Surgical treatment offers better survival rates than radiotherapy for most men with clinically localised prostate cancer, according to one of the largest studies of its type.
Researchers in Oxford, Stockholm, and the Netherlands compared data from more than 34,000 patients in Sweden over a 15-year period and found surgery offered improved survival rates, with greatest benefit for younger men in good general health.
Around 350,000 men are diagnosed with prostate cancer in Europe each year and the lifetime risk of being diagnosed is one in six. In the UK alone, more than 110 men are diagnosed every day.
It is hoped the study’s results, published online today in the BMJ, could help inform treatment choice.
The researchers from Oxford University’s Nuffield Department of Surgical Sciences, the Department of Molecular Medicine and Surgery at the Karolinska Institutet in Stockholm, and the Department of Epidemiology at Erasmus University in the Netherlands, were supported by the National Institute for Health Research (NIHR) Oxford Biomedical Research Centre and the Swedish Research Council.
The lead author Prasanna Sooriakumaran, senior clinical researcher at Oxford and assistant professor at the Karolinska, said the study offered the best evidence to date on the comparative long-term outcomes of surgery and radiotherapy for prostate cancer.
But he was clear the benefits of surgery related to certain risk groups of patients with localised prostate cancer, disease that had not spread to other parts of the body.
Mr Sooriakumaran, who is also a consultant surgeon at Oxford’s Churchill Hospital, said: “The study found that patients in what we would class as an intermediate or high risk group who had surgery as their primary treatment had an increased survival rate.
“Benefits for surgery were also seen in low risk prostate cancer patients but these men tended to do well whatever treatment they received.
“Further, the greatest benefits for surgery over radiotherapy were seen in younger men and those in better general health as these men were less likely to succumb to death from other causes and thus their prostate cancer became a life-threatening issue for them.”
The decision on whether to have surgery or radiotherapy is one for the patient and their consultant. At present, without clear evidence to compare the merits of each in survival terms, it can come down to personal choice based on the side effects of each option.
Mr Sooriakumaran added: “It is important that the results of this study are placed in the context of that overall discussion as to the most appropriate treatment for any given individual sufferer.
“We only looked at length of life and that in itself is only one consideration in choosing a treatment option.

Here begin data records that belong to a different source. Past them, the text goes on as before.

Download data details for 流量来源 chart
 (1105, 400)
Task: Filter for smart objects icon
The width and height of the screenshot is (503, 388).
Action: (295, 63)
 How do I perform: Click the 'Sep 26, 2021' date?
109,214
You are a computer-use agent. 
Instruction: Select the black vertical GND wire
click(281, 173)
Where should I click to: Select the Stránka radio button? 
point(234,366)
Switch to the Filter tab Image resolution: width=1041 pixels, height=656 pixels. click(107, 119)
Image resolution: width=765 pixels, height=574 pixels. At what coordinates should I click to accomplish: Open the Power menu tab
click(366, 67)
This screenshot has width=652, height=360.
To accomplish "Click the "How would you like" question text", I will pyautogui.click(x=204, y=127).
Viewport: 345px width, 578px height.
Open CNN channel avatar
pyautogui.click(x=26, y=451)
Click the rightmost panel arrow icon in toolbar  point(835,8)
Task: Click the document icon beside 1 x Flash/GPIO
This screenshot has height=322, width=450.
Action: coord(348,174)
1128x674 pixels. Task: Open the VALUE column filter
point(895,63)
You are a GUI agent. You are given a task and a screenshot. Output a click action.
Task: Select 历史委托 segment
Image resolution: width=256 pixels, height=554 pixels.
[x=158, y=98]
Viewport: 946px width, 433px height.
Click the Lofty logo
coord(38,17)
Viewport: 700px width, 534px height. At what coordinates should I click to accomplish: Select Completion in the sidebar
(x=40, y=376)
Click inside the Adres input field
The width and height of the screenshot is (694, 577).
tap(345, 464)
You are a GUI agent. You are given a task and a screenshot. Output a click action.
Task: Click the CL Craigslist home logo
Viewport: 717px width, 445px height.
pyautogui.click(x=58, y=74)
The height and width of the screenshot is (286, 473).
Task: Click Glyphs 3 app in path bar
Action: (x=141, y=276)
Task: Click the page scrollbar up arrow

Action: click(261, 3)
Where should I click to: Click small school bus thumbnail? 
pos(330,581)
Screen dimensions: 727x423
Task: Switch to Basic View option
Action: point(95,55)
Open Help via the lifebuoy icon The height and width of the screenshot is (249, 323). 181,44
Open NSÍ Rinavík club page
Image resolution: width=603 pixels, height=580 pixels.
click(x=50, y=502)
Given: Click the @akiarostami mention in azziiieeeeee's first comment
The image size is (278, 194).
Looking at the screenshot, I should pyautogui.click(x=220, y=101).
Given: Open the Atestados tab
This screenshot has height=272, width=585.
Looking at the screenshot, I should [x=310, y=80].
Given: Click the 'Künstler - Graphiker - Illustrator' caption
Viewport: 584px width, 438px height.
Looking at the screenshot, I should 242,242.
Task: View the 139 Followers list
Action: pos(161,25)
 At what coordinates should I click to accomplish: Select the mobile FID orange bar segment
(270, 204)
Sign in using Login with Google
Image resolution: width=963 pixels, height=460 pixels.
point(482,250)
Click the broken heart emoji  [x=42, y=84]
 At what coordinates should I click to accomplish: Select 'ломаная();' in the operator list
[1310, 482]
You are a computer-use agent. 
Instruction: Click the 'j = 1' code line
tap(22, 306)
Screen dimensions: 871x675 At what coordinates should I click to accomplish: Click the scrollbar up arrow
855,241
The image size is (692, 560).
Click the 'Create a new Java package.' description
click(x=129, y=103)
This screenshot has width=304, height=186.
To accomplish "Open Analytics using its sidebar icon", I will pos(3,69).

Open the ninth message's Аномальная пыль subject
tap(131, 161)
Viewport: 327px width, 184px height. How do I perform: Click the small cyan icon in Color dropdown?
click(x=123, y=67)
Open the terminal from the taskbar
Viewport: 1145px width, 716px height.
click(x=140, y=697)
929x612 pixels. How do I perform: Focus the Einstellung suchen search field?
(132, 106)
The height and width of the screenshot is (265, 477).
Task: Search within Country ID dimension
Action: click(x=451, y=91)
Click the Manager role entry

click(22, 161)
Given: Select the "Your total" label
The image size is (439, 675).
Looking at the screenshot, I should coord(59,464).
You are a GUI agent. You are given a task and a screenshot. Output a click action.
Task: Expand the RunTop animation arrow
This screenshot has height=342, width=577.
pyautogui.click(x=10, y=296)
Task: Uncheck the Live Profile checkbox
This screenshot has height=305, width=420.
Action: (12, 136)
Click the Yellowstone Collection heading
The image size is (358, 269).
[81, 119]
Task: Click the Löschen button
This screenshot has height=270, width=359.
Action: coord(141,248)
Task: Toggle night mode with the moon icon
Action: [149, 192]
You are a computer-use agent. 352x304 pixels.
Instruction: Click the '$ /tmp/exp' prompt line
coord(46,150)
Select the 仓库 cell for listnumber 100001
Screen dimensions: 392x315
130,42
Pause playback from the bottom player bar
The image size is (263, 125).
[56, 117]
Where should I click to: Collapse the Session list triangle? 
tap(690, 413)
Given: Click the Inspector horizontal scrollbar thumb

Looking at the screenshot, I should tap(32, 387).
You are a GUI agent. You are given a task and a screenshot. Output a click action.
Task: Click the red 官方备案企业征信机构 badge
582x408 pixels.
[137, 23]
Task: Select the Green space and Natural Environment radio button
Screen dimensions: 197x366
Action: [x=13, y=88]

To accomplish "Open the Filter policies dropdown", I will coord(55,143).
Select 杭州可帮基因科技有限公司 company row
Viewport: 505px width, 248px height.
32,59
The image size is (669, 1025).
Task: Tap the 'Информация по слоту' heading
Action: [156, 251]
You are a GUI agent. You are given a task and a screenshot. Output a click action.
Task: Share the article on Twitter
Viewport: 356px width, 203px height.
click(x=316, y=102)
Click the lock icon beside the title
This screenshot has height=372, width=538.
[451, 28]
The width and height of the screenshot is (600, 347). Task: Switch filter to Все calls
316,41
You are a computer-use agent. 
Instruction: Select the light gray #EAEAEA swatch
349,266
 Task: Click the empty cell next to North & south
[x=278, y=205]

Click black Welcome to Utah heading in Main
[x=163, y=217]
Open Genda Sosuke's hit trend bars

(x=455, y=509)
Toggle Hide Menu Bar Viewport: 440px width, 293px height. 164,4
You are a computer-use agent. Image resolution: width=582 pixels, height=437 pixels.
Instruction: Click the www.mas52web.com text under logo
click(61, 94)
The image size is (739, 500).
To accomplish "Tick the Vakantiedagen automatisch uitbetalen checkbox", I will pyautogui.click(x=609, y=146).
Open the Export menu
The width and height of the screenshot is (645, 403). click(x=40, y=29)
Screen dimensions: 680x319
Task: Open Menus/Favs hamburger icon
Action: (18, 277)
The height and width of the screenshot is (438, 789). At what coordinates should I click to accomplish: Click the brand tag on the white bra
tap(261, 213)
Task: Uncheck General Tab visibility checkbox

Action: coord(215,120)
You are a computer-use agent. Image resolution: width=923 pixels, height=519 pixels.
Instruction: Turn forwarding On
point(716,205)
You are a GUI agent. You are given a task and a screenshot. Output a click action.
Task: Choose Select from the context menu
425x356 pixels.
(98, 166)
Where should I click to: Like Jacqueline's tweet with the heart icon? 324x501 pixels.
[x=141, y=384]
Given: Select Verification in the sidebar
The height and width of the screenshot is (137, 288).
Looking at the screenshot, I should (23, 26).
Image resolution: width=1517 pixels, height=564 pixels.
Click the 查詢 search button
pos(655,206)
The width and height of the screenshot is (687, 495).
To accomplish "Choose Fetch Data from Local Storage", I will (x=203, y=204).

“The side effects of different treatments will affect quality of life in different ways and some patients will value certain quality of life advantages for one treatment option as being more important than length of life.
“We hope this study will play an important part in informing the decision-making process of the individual patient and his doctor regarding what treatment is best for him.
“In addition, given the significant burden prostate cancer poses on the NHS and other healthcare systems worldwide, these findings could have important policy implications.”
Surgical treatment of prostate cancer is by radical prostatectomy, a procedure to remove the prostate gland. This can now be performed using robotic keyhole surgery. Radical radiotherapy treatment involves giving a high dose of radiation to the prostate gland.
In this study virtually all men with prostate cancer diagnosed in Sweden from 1998 onwards were followed for up to 15 years. Data from the National Prostate Cancer Registry of Sweden was merged with eight other Swedish national datasets including the Inpatient and Cause of Death registries to obtain complete and accurate information of important characteristics like tumour type, grade, stage, age, medical history, and socioeconomic status.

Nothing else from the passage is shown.